* _WORK ITEM_
Transcribe each line below without altering anything.

++++ INFORMATION SHOWN ++++

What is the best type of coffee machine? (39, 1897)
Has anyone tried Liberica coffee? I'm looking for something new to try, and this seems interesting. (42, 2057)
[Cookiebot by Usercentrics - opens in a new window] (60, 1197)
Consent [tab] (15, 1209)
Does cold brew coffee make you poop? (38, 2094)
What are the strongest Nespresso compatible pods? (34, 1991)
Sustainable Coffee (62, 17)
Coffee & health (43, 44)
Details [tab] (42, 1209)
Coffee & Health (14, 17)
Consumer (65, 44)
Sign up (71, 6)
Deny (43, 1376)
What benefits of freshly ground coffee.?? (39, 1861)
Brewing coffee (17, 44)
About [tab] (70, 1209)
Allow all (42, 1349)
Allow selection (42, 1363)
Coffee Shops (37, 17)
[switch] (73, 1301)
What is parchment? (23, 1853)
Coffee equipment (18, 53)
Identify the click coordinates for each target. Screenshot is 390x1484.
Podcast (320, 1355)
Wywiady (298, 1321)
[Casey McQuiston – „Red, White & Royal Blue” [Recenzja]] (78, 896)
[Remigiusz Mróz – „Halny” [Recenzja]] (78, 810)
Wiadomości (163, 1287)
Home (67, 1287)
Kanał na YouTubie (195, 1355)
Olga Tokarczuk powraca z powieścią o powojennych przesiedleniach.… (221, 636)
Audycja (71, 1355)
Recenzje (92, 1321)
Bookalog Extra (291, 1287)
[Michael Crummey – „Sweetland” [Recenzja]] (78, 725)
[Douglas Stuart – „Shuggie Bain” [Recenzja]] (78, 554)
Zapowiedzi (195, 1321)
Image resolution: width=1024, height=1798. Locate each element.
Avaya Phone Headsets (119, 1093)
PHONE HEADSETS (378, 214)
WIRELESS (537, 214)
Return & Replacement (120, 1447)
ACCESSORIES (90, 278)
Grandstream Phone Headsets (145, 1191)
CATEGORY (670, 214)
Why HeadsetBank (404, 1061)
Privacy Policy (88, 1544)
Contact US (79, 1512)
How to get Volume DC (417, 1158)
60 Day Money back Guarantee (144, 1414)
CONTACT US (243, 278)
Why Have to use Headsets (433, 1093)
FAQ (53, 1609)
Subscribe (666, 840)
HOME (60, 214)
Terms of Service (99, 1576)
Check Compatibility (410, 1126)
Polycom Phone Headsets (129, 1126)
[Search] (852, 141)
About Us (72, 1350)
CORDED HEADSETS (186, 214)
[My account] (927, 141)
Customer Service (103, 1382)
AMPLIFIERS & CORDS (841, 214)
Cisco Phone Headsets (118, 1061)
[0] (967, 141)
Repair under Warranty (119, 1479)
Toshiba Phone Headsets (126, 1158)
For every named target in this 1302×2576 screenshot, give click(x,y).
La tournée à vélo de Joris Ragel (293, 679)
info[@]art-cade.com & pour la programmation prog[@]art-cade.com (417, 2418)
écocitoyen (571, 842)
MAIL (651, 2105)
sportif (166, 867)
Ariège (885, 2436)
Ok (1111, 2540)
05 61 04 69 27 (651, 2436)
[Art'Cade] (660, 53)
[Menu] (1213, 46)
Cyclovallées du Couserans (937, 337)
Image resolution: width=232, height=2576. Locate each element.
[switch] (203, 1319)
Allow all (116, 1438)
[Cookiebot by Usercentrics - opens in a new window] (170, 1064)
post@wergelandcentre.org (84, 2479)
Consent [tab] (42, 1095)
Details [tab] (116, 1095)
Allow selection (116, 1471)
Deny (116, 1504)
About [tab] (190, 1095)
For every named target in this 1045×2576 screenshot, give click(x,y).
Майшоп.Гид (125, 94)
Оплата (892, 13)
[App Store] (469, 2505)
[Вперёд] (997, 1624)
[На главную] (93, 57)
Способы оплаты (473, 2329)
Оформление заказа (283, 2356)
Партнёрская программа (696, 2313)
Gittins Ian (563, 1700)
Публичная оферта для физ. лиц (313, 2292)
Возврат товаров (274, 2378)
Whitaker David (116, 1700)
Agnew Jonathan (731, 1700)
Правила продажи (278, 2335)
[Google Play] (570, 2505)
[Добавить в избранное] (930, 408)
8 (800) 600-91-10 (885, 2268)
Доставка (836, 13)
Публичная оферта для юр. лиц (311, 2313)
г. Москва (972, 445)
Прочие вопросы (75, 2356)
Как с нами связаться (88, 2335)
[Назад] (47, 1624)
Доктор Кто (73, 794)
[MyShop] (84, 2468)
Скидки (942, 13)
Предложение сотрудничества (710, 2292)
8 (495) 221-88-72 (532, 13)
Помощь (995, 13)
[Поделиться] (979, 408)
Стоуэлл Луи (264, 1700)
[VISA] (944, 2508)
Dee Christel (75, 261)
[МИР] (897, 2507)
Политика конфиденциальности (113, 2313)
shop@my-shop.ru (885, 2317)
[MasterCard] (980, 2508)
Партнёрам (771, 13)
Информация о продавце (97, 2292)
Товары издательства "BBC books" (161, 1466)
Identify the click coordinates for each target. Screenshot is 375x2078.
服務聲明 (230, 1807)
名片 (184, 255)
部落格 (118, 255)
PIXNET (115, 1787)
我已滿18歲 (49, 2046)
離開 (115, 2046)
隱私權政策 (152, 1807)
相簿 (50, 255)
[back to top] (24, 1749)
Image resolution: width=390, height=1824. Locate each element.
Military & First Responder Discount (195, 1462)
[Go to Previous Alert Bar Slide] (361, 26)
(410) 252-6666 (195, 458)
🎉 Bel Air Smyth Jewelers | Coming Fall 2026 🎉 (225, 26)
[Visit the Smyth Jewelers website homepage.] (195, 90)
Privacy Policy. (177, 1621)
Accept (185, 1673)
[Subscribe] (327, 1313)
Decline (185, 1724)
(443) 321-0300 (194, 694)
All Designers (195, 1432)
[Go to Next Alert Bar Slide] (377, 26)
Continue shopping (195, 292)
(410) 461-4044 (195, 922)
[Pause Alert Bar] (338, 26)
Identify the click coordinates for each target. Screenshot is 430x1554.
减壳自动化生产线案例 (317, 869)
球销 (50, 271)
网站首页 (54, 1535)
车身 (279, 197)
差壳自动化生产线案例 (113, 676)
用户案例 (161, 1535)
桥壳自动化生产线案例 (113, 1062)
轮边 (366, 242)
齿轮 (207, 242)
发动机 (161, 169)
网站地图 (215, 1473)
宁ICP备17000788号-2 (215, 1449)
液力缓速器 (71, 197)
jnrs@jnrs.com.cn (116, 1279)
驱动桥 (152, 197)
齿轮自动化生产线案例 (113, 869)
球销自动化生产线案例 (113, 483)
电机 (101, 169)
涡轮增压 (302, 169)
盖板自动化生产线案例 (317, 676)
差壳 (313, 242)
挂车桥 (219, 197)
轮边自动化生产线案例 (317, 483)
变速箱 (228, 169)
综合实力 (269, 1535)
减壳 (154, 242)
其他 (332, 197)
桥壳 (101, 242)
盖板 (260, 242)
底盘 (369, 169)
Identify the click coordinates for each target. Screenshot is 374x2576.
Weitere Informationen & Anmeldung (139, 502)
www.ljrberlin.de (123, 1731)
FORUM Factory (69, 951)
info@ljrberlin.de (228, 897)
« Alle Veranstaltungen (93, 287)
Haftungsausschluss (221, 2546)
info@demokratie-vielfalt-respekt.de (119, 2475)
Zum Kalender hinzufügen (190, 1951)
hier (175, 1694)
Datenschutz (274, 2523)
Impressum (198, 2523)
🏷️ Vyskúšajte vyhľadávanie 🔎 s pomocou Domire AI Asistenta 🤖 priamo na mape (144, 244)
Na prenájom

++++

* _WRITTEN RESPONSE_
What is the best type of coffee machine? (39, 1897)
Has anyone tried Liberica coffee? I'm looking for something new to try, and this seems interesting. (42, 2057)
[Cookiebot by Usercentrics - opens in a new window] (60, 1197)
Consent [tab] (15, 1209)
Does cold brew coffee make you poop? (38, 2094)
What are the strongest Nespresso compatible pods? (34, 1991)
Sustainable Coffee (62, 17)
Coffee & health (43, 44)
Details [tab] (42, 1209)
Coffee & Health (14, 17)
Consumer (65, 44)
Sign up (71, 6)
Deny (43, 1376)
What benefits of freshly ground coffee.?? (39, 1861)
Brewing coffee (17, 44)
About [tab] (70, 1209)
Allow all (42, 1349)
Allow selection (42, 1363)
Coffee Shops (37, 17)
[switch] (73, 1301)
What is parchment? (23, 1853)
Coffee equipment (18, 53)
Identify the click coordinates for each target. Screenshot is 390x1484.
Podcast (320, 1355)
Wywiady (298, 1321)
[Casey McQuiston – „Red, White & Royal Blue” [Recenzja]] (78, 896)
[Remigiusz Mróz – „Halny” [Recenzja]] (78, 810)
Wiadomości (163, 1287)
Home (67, 1287)
Kanał na YouTubie (195, 1355)
Olga Tokarczuk powraca z powieścią o powojennych przesiedleniach.… (221, 636)
Audycja (71, 1355)
Recenzje (92, 1321)
Bookalog Extra (291, 1287)
[Michael Crummey – „Sweetland” [Recenzja]] (78, 725)
[Douglas Stuart – „Shuggie Bain” [Recenzja]] (78, 554)
Zapowiedzi (195, 1321)
Image resolution: width=1024, height=1798. Locate each element.
Avaya Phone Headsets (119, 1093)
PHONE HEADSETS (378, 214)
WIRELESS (537, 214)
Return & Replacement (120, 1447)
ACCESSORIES (90, 278)
Grandstream Phone Headsets (145, 1191)
CATEGORY (670, 214)
Why HeadsetBank (404, 1061)
Privacy Policy (88, 1544)
Contact US (79, 1512)
How to get Volume DC (417, 1158)
60 Day Money back Guarantee (144, 1414)
CONTACT US (243, 278)
Why Have to use Headsets (433, 1093)
FAQ (53, 1609)
Subscribe (666, 840)
HOME (60, 214)
Terms of Service (99, 1576)
Check Compatibility (410, 1126)
Polycom Phone Headsets (129, 1126)
[Search] (852, 141)
About Us (72, 1350)
CORDED HEADSETS (186, 214)
[My account] (927, 141)
Customer Service (103, 1382)
AMPLIFIERS & CORDS (841, 214)
Cisco Phone Headsets (118, 1061)
[0] (967, 141)
Repair under Warranty (119, 1479)
Toshiba Phone Headsets (126, 1158)
For every named target in this 1302×2576 screenshot, give click(x,y).
La tournée à vélo de Joris Ragel (293, 679)
info[@]art-cade.com & pour la programmation prog[@]art-cade.com (417, 2418)
écocitoyen (571, 842)
MAIL (651, 2105)
sportif (166, 867)
Ariège (885, 2436)
Ok (1111, 2540)
05 61 04 69 27 (651, 2436)
[Art'Cade] (660, 53)
[Menu] (1213, 46)
Cyclovallées du Couserans (937, 337)
Image resolution: width=232, height=2576. Locate each element.
[switch] (203, 1319)
Allow all (116, 1438)
[Cookiebot by Usercentrics - opens in a new window] (170, 1064)
post@wergelandcentre.org (84, 2479)
Consent [tab] (42, 1095)
Details [tab] (116, 1095)
Allow selection (116, 1471)
Deny (116, 1504)
About [tab] (190, 1095)
For every named target in this 1045×2576 screenshot, give click(x,y).
Майшоп.Гид (125, 94)
Оплата (892, 13)
[App Store] (469, 2505)
[Вперёд] (997, 1624)
[На главную] (93, 57)
Способы оплаты (473, 2329)
Оформление заказа (283, 2356)
Партнёрская программа (696, 2313)
Gittins Ian (563, 1700)
Публичная оферта для физ. лиц (313, 2292)
Возврат товаров (274, 2378)
Whitaker David (116, 1700)
Agnew Jonathan (731, 1700)
Правила продажи (278, 2335)
[Google Play] (570, 2505)
[Добавить в избранное] (930, 408)
8 (800) 600-91-10 (885, 2268)
Доставка (836, 13)
Публичная оферта для юр. лиц (311, 2313)
г. Москва (972, 445)
Прочие вопросы (75, 2356)
Как с нами связаться (88, 2335)
[Назад] (47, 1624)
Доктор Кто (73, 794)
[MyShop] (84, 2468)
Скидки (942, 13)
Предложение сотрудничества (710, 2292)
8 (495) 221-88-72 (532, 13)
Помощь (995, 13)
[Поделиться] (979, 408)
Стоуэлл Луи (264, 1700)
[VISA] (944, 2508)
Dee Christel (75, 261)
[МИР] (897, 2507)
Политика конфиденциальности (113, 2313)
shop@my-shop.ru (885, 2317)
[MasterCard] (980, 2508)
Партнёрам (771, 13)
Информация о продавце (97, 2292)
Товары издательства "BBC books" (161, 1466)
Identify the click coordinates for each target. Screenshot is 375x2078.
服務聲明 (230, 1807)
名片 (184, 255)
部落格 (118, 255)
PIXNET (115, 1787)
我已滿18歲 (49, 2046)
離開 (115, 2046)
隱私權政策 (152, 1807)
相簿 (50, 255)
[back to top] (24, 1749)
Image resolution: width=390, height=1824. Locate each element.
Military & First Responder Discount (195, 1462)
[Go to Previous Alert Bar Slide] (361, 26)
(410) 252-6666 (195, 458)
🎉 Bel Air Smyth Jewelers | Coming Fall 2026 🎉 (225, 26)
[Visit the Smyth Jewelers website homepage.] (195, 90)
Privacy Policy. (177, 1621)
Accept (185, 1673)
[Subscribe] (327, 1313)
Decline (185, 1724)
(443) 321-0300 (194, 694)
All Designers (195, 1432)
[Go to Next Alert Bar Slide] (377, 26)
Continue shopping (195, 292)
(410) 461-4044 (195, 922)
[Pause Alert Bar] (338, 26)
Identify the click coordinates for each target. Screenshot is 430x1554.
减壳自动化生产线案例 (317, 869)
球销 (50, 271)
网站首页 (54, 1535)
车身 (279, 197)
差壳自动化生产线案例 (113, 676)
用户案例 (161, 1535)
桥壳自动化生产线案例 (113, 1062)
轮边 (366, 242)
齿轮 (207, 242)
发动机 (161, 169)
网站地图 (215, 1473)
宁ICP备17000788号-2 (215, 1449)
液力缓速器 (71, 197)
jnrs@jnrs.com.cn (116, 1279)
驱动桥 (152, 197)
齿轮自动化生产线案例 (113, 869)
球销自动化生产线案例 (113, 483)
电机 (101, 169)
涡轮增压 (302, 169)
盖板自动化生产线案例 (317, 676)
差壳 (313, 242)
挂车桥 (219, 197)
轮边自动化生产线案例 (317, 483)
变速箱 (228, 169)
综合实力 (269, 1535)
减壳 (154, 242)
其他 (332, 197)
桥壳 (101, 242)
盖板 (260, 242)
底盘 (369, 169)
Identify the click coordinates for each target. Screenshot is 374x2576.
Weitere Informationen & Anmeldung (139, 502)
www.ljrberlin.de (123, 1731)
FORUM Factory (69, 951)
info@ljrberlin.de (228, 897)
« Alle Veranstaltungen (93, 287)
Haftungsausschluss (221, 2546)
info@demokratie-vielfalt-respekt.de (119, 2475)
Zum Kalender hinzufügen (190, 1951)
hier (175, 1694)
Datenschutz (274, 2523)
Impressum (198, 2523)
🏷️ Vyskúšajte vyhľadávanie 🔎 s pomocou Domire AI Asistenta 🤖 priamo na mape (144, 244)
Na prenájom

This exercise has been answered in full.